Australia’s largest union, the Australian Nursing and Midwifery Federation (ANMF), will conduct a nationwide “pulse check” of aged care, drawing on frontline feedback from nurses and care workers.
ANMF Federal Secretary Annie Butler said the review will also assess how effectively recommendations from the Royal Commission into Aged Care Quality and Safety have been implemented.
ANMF Federal Secretary
“But our members keep telling us their ability to deliver safe, quality care is compromised by understaffing and unsafe workloads,” Butler said, adding many feel “nothing seems to have changed” since the Royal Commission began on 8 October 2018.
The survey will seek ANMF member input across staffing ratios, skill mix, funding, consumer safety, worker safety and clinical safety. It follows the Department of Aged Care, Disability and Ageing’s latest data showing 54% of aged care homes met both nursing and overall care minute targets.

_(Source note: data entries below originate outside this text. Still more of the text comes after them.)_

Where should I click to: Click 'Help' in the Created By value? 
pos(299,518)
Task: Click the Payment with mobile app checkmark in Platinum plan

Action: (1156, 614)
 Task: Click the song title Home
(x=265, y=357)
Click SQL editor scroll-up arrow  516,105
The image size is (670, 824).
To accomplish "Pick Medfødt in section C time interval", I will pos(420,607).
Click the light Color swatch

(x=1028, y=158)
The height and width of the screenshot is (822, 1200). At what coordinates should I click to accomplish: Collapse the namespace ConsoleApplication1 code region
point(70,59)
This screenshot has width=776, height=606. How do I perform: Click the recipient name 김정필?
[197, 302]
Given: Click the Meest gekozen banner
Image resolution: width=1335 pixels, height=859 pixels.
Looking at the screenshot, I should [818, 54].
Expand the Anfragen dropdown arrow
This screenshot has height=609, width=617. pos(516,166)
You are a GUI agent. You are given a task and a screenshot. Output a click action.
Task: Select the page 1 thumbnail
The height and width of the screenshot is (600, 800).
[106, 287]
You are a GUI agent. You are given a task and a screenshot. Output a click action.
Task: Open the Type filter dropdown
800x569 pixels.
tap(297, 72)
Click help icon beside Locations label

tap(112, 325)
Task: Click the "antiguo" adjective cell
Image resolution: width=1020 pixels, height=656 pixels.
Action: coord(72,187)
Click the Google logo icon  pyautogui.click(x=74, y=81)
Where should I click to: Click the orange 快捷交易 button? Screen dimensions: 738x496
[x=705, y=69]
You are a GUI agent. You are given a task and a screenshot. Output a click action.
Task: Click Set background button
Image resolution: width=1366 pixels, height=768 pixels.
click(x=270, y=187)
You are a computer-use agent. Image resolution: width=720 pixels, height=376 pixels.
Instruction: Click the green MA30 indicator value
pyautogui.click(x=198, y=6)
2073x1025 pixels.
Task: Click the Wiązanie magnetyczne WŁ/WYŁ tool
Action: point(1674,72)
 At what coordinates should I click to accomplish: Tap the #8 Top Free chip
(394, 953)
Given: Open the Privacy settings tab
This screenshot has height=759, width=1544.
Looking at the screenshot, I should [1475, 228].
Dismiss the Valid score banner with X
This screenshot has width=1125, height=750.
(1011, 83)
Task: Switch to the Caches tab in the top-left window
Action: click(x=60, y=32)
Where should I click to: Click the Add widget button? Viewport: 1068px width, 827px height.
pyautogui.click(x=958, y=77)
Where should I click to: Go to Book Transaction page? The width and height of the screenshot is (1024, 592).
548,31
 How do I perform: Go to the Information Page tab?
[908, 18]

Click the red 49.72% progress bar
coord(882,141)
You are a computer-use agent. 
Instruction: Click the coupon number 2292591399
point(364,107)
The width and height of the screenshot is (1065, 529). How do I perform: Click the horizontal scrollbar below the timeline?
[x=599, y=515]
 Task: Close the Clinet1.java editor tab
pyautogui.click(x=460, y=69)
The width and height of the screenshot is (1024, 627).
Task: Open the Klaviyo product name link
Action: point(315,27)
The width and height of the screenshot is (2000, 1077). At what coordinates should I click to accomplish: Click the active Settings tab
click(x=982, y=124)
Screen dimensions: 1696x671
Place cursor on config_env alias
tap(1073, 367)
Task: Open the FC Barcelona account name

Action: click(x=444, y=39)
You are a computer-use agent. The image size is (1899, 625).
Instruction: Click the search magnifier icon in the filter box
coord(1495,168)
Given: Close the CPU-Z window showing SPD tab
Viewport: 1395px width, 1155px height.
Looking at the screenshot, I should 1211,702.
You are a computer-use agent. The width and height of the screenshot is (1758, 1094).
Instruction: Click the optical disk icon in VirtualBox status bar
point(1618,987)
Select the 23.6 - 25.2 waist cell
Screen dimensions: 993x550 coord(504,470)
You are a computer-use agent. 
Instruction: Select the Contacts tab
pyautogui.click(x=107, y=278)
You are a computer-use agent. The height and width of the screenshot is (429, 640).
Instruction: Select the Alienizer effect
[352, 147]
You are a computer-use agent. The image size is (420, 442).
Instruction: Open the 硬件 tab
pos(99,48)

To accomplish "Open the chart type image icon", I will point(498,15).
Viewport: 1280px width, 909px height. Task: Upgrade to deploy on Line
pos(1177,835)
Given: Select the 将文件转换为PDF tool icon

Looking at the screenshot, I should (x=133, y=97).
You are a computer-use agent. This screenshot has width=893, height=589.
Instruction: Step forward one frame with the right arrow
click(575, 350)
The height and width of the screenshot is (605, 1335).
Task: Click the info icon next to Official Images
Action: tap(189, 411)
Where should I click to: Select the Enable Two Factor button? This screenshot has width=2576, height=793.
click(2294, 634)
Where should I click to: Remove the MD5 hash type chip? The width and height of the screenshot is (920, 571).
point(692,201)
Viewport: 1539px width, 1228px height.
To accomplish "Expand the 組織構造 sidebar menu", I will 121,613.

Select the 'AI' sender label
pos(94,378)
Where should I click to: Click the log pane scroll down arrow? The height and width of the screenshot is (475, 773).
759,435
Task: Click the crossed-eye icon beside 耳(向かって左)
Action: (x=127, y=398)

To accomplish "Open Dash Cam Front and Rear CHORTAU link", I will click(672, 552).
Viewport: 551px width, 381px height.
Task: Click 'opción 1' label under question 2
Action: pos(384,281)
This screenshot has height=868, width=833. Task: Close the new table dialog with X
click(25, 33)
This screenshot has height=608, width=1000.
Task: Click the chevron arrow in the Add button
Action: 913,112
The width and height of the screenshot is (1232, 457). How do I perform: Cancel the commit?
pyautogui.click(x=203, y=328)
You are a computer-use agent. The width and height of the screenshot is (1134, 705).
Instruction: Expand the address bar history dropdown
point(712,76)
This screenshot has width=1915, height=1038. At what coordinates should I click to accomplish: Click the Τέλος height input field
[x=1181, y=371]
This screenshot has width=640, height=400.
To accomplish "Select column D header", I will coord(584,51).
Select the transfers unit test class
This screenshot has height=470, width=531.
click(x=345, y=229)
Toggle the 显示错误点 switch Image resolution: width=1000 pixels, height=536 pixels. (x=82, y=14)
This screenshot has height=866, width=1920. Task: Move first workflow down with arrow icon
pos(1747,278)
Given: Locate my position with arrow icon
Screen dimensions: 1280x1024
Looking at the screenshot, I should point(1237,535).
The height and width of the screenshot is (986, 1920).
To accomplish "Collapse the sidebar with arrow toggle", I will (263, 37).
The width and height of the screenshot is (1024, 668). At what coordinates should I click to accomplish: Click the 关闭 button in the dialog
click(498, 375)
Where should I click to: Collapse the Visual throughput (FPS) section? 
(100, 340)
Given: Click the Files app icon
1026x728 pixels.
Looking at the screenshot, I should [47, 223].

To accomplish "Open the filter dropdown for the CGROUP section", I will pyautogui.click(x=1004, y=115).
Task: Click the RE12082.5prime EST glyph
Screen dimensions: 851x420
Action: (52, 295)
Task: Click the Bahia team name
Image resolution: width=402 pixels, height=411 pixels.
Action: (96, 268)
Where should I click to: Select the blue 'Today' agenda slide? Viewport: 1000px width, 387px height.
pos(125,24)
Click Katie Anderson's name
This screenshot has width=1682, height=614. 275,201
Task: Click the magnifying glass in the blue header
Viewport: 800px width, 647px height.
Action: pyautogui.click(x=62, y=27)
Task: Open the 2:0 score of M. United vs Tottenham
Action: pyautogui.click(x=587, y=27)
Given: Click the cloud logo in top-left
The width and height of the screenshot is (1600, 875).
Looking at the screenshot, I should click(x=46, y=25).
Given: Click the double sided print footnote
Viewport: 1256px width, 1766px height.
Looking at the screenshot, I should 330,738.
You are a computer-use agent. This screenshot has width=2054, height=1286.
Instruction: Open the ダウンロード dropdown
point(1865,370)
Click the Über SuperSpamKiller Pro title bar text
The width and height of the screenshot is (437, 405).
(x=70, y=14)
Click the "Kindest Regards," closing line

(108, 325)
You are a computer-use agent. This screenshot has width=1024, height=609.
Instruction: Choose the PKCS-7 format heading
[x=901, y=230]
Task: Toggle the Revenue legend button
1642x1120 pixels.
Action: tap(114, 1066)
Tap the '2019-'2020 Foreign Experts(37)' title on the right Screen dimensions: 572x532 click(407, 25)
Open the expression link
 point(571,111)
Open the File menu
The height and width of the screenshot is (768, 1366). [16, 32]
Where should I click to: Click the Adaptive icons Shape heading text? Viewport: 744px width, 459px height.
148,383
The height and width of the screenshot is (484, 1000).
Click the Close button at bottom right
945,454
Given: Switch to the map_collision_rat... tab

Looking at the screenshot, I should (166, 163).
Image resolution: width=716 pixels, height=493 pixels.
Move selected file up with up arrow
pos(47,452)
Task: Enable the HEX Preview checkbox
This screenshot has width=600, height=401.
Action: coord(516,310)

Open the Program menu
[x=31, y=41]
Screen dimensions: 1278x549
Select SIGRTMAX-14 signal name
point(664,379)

Butler described the figures as “very troubling” and alleged that some providers are manipulating the care-minute reporting system – including changing rosters and cutting hours (particularly nights and weekends), altering shift lengths and classifications, and re-titling roles to count them toward mandated minutes.
“These behaviours, coupled with an ongoing failure of some providers to pass on tax-payer-funded wage increases to their staff, are not only driving quality staff away from the sector but are risking the health, safety and happiness of the older Australians in their care,” she said.
The union has recently pursued Opal HealthCare in the Fair Work Commission over the recording of mandatory care minutes. Findings from the new survey will inform an upcoming ANMF campaign focused on staffing and funding in aged care.